Change the World

6 Reasons Why Alabama Senate Candidate Roy S. Moore Is the Absolute Worst

It would be hard to find a politician with a worse track record on civil rights than Jeff Sessions, but it appears the Republican primary voters in Alabama were up to the task: Roy S. Moore, the former chief justice of the Alabama Supreme Court, managed to best his establishment-backed rival, Luther Strange, in a special primary runoff this past Tuesday to replace Jeff Sessions' seat in the Senate. Who is Roy Moore, you ask? Let's just say he'd be right at home in the Handmaid's Tale. Check out the 6 top horrifying things "Ofroy" has done or said on the subject of LGBTQ rights below. We're pretty speechless by the thought of this man in the Senate, so we've enlisted the help of some of our fav queens from Drag Race to help us properly express our feelings:


1. He Thinks Homosexuality Should Be Illegal

Earlier this week, CNN reported that, following the 2003 Supreme Court decision, Lawrence v. Texas, that struck down sodomy laws across the country, Roy Moore commented in an interview that he believed "homosexual conduct should be illegal, yes."

2. He Thinks LGBTQ People Are Unfit to Be Parents

While Chief Justice of Alabama's Supreme Court, Roy Moore ruled against a women in a custody battle because she had come out as a lesbian. While this alone is horrific, the woman's ex-husband, who Moore ruled in favor of, was reportedly abusive. "Homosexual behavior is crime against nature, an inherent evil, and an act so heinous that it defies one's ability to describe it," he wrote in his opinion that sounds like it's from the Victorian era.

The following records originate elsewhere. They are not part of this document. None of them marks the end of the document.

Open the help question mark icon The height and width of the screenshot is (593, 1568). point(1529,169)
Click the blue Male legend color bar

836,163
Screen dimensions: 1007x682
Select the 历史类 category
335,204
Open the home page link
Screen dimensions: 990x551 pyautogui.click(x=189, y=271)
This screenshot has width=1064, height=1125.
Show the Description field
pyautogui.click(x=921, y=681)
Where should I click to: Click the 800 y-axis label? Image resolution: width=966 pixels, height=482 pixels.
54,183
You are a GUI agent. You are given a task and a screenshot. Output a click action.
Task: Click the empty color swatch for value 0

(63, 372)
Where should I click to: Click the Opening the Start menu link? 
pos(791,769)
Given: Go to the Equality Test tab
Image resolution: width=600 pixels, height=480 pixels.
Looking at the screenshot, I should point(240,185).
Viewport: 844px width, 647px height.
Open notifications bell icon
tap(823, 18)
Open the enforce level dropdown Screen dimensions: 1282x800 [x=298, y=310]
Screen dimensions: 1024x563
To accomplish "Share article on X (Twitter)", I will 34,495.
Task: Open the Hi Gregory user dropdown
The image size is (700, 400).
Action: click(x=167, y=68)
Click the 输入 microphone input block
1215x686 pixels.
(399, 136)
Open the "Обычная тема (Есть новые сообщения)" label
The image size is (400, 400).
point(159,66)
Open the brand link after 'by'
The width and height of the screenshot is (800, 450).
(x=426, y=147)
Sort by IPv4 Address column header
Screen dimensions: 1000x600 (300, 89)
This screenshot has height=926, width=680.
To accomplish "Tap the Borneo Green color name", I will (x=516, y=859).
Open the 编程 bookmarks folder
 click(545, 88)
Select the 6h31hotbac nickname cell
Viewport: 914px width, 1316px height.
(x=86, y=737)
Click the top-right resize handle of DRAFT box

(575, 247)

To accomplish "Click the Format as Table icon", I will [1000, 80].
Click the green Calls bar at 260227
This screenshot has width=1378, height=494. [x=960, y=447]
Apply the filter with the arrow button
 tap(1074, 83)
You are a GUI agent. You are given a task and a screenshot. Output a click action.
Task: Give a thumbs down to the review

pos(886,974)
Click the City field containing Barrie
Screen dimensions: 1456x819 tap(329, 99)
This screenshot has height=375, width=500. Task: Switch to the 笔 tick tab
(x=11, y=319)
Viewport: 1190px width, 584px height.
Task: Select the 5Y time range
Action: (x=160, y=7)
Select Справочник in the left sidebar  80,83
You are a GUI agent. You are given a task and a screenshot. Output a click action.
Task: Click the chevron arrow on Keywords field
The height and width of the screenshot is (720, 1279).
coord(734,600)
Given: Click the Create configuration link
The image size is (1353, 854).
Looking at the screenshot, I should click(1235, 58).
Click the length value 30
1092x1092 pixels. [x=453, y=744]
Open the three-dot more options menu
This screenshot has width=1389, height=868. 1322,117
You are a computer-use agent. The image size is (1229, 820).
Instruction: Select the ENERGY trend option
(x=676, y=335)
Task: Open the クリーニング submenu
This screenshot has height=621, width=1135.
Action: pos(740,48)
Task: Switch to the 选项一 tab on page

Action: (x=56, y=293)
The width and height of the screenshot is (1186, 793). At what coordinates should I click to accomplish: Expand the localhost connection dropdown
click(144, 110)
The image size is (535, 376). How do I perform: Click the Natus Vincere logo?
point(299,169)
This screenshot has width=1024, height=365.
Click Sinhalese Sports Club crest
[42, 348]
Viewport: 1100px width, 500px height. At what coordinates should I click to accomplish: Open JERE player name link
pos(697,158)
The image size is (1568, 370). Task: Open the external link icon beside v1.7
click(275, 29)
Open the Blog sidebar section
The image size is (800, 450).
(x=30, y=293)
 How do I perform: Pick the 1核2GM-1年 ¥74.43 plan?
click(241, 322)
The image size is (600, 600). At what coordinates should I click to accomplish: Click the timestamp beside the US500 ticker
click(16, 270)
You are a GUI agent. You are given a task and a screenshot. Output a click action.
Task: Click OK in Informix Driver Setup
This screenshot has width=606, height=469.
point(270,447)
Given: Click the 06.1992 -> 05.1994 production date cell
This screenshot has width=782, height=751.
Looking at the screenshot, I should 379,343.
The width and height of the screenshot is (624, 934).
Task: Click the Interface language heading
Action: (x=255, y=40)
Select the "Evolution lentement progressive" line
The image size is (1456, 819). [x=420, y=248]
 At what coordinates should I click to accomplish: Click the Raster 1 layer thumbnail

3. He Refused to Enforce Gay Marriage

When the Supreme Court found a constitutional right to same-sex marriage in 2015, Robert Moore ordered state judges to defy the higher court's ruling and to continue enforcing Alabama's state ban on same-sex. This move resulted in the state's Court of the Judiciary suspending him for the rest of his term. (Moore had been removed from his seat by the same ethics body nearly a decade earlier for refusing to remove a monument to the ten commandments from the court.)

4. He's Equated Homosexuality with Beastiality

"Just because it's done behind closed doors, it can still be prohibited by state law," Moore said in an interview in 2005 with Bill Press on CSPAN2. "Do you know that bestiality, the relationship between man and beast is prohibited in every state?" He continued.

"Did I ask you about having sex with a cow?" Press asked him.

"It's the same thing," Moore says.

5. He Doesn't Think LGBTQ People Are Fit to Serve Our Country

In an op ed published by The Washington Times in 2006, Moore claimed that Republicans lost seats in that year's midterm election because of President George W. Bush's decision to nominate Mark Dybul, an "admitted homosexual," to be US Global AIDS coordinator an "open affront to Christian principles."

6. He Hopes to Overturn Gay Marriage

IN 2014, while serving his second term as chief justice of Alabama, Moore wrote letters to the governors of all 50 states asking them to support a constitutional convention in order to define marriage as being between "one man and one woman." If he becomes Senator, we can expect anti-LGBTQ legislation targeting marriage among other rights.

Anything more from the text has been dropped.